* **Source material**:
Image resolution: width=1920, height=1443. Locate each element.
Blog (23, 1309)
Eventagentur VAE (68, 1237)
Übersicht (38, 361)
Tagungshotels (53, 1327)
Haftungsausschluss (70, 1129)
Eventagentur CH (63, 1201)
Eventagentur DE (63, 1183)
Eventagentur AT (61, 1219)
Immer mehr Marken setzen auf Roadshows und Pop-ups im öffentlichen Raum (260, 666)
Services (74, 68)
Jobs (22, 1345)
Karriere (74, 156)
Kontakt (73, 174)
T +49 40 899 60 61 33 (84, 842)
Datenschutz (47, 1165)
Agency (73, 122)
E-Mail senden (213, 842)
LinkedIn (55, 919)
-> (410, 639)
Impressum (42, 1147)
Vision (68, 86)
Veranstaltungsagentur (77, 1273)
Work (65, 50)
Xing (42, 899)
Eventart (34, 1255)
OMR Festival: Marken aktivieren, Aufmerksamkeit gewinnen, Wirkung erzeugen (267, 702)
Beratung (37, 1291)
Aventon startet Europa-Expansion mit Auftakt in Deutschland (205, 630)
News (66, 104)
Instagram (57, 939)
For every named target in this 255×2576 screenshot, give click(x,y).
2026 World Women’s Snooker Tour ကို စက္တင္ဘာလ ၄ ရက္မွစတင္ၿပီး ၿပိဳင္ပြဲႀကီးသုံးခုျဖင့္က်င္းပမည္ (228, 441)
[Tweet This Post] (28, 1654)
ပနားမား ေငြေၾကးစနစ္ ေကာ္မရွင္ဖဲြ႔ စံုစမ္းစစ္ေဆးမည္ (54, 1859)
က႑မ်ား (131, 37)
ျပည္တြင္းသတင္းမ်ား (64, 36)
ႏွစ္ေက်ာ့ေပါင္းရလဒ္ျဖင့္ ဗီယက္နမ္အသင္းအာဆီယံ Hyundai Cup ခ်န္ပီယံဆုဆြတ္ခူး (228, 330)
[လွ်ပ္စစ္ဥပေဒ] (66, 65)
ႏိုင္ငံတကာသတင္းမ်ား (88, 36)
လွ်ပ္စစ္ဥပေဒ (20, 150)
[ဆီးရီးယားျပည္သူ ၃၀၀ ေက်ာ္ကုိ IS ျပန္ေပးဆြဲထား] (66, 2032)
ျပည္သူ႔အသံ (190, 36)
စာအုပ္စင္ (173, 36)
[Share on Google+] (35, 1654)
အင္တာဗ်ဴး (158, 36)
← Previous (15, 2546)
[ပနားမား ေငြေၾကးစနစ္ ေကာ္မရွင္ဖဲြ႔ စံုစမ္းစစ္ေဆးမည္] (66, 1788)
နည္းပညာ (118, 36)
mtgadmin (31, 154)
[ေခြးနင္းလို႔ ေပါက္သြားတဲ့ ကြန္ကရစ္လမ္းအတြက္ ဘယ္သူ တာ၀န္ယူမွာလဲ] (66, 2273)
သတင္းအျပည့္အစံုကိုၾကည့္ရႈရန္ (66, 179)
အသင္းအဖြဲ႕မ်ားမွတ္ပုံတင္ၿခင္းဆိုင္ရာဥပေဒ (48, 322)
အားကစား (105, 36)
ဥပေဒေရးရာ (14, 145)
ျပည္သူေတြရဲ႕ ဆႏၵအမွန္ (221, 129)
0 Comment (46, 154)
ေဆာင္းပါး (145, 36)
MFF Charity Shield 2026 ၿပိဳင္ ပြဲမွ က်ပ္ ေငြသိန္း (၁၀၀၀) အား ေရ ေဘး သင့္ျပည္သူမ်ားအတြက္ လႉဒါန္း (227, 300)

* **What is expected**: The answer must be the lines from the one containing "Eventagentur VAE (68, 1237)" through the last line of the records, written out exactly; please include nothing more.

* **Answer to this problem**:
Eventagentur VAE (68, 1237)
Übersicht (38, 361)
Tagungshotels (53, 1327)
Haftungsausschluss (70, 1129)
Eventagentur CH (63, 1201)
Eventagentur DE (63, 1183)
Eventagentur AT (61, 1219)
Immer mehr Marken setzen auf Roadshows und Pop-ups im öffentlichen Raum (260, 666)
Services (74, 68)
Jobs (22, 1345)
Karriere (74, 156)
Kontakt (73, 174)
T +49 40 899 60 61 33 (84, 842)
Datenschutz (47, 1165)
Agency (73, 122)
E-Mail senden (213, 842)
LinkedIn (55, 919)
-> (410, 639)
Impressum (42, 1147)
Vision (68, 86)
Veranstaltungsagentur (77, 1273)
Work (65, 50)
Xing (42, 899)
Eventart (34, 1255)
OMR Festival: Marken aktivieren, Aufmerksamkeit gewinnen, Wirkung erzeugen (267, 702)
Beratung (37, 1291)
Aventon startet Europa-Expansion mit Auftakt in Deutschland (205, 630)
News (66, 104)
Instagram (57, 939)
For every named target in this 255×2576 screenshot, give click(x,y).
2026 World Women’s Snooker Tour ကို စက္တင္ဘာလ ၄ ရက္မွစတင္ၿပီး ၿပိဳင္ပြဲႀကီးသုံးခုျဖင့္က်င္းပမည္ (228, 441)
[Tweet This Post] (28, 1654)
ပနားမား ေငြေၾကးစနစ္ ေကာ္မရွင္ဖဲြ႔ စံုစမ္းစစ္ေဆးမည္ (54, 1859)
က႑မ်ား (131, 37)
ျပည္တြင္းသတင္းမ်ား (64, 36)
ႏွစ္ေက်ာ့ေပါင္းရလဒ္ျဖင့္ ဗီယက္နမ္အသင္းအာဆီယံ Hyundai Cup ခ်န္ပီယံဆုဆြတ္ခူး (228, 330)
[လွ်ပ္စစ္ဥပေဒ] (66, 65)
ႏိုင္ငံတကာသတင္းမ်ား (88, 36)
လွ်ပ္စစ္ဥပေဒ (20, 150)
[ဆီးရီးယားျပည္သူ ၃၀၀ ေက်ာ္ကုိ IS ျပန္ေပးဆြဲထား] (66, 2032)
ျပည္သူ႔အသံ (190, 36)
စာအုပ္စင္ (173, 36)
[Share on Google+] (35, 1654)
အင္တာဗ်ဴး (158, 36)
← Previous (15, 2546)
[ပနားမား ေငြေၾကးစနစ္ ေကာ္မရွင္ဖဲြ႔ စံုစမ္းစစ္ေဆးမည္] (66, 1788)
နည္းပညာ (118, 36)
mtgadmin (31, 154)
[ေခြးနင္းလို႔ ေပါက္သြားတဲ့ ကြန္ကရစ္လမ္းအတြက္ ဘယ္သူ တာ၀န္ယူမွာလဲ] (66, 2273)
သတင္းအျပည့္အစံုကိုၾကည့္ရႈရန္ (66, 179)
အသင္းအဖြဲ႕မ်ားမွတ္ပုံတင္ၿခင္းဆိုင္ရာဥပေဒ (48, 322)
အားကစား (105, 36)
ဥပေဒေရးရာ (14, 145)
ျပည္သူေတြရဲ႕ ဆႏၵအမွန္ (221, 129)
0 Comment (46, 154)
ေဆာင္းပါး (145, 36)
MFF Charity Shield 2026 ၿပိဳင္ ပြဲမွ က်ပ္ ေငြသိန္း (၁၀၀၀) အား ေရ ေဘး သင့္ျပည္သူမ်ားအတြက္ လႉဒါန္း (227, 300)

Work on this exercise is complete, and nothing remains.